Apesar da precisão do roubo, os detetives já possuem pistas significativas. No local, foram encontrados um colete amarelo com vestígios de DNA, motocicletas abandonadas, uma placa de carro falsa, a mala de acesso usada pelos ladrões e uma das joias — uma coroa pertencente à Imperatriz Eugénie, esposa de Napoleão III.

A promotora Laure Beccuau, que lidera o caso, declarou à rádio RTL que há esperanças de recuperar parte das peças. “Os criminosos não lucrariam € 88 milhões se tivessem a péssima ideia de desmontá-las. Talvez possamos esperar que pensem nisso e não as destruam sem motivo”, disse.

Onda de roubos

Segundo o ‘The Guardian’, o governo francês confirmou que não será indenizado pelas peças roubadas.
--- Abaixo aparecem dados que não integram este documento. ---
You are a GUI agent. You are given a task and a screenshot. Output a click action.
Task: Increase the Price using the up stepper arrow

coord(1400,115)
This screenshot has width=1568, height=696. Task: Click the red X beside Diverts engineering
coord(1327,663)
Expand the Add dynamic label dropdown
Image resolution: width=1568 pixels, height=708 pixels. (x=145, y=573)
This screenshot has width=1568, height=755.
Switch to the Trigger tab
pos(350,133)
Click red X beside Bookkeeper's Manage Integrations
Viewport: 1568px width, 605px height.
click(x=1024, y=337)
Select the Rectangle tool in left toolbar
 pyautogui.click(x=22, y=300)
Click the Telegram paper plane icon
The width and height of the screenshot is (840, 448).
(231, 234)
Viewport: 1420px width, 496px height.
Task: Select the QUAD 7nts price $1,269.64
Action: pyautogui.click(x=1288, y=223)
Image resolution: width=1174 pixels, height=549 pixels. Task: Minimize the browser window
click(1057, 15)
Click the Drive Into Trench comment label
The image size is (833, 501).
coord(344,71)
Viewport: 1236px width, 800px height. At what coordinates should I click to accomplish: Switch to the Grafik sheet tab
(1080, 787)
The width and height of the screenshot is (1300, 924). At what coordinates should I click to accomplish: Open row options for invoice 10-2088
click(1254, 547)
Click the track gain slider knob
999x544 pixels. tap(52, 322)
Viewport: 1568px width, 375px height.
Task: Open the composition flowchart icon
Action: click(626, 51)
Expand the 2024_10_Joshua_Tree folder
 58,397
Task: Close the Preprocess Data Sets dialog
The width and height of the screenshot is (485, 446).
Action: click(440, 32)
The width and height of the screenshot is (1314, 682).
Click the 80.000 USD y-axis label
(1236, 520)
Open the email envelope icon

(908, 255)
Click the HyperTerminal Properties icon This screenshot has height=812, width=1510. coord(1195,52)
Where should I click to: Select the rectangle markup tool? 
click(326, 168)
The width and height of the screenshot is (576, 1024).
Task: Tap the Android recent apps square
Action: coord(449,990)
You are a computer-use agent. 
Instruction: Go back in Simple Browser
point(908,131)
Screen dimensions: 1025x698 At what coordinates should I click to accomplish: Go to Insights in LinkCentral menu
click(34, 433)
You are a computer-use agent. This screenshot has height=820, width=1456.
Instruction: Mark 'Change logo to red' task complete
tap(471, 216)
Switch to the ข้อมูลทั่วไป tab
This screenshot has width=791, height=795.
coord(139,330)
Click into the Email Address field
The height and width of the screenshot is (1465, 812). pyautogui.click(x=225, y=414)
Ao contrário de museus privados, o Louvre não possui seguro privado — o Estado atua como seu próprio segurador, uma prática adotada para evitar os altos custos de apólices quando “a taxa de sinistros é baixa”, explicou um porta-voz.

O caso se soma a uma série de roubos em museus franceses nas últimas semanas. Em setembro, o Museu Nacional Adrien Dubouché, em Limoges, perdeu duas bandejas chinesas e um vaso classificados como “tesouros históricos”. No mesmo mês, uma mulher chinesa foi presa por roubar mais de US$ 1 milhão em ouro do Museu de História Natural de Paris.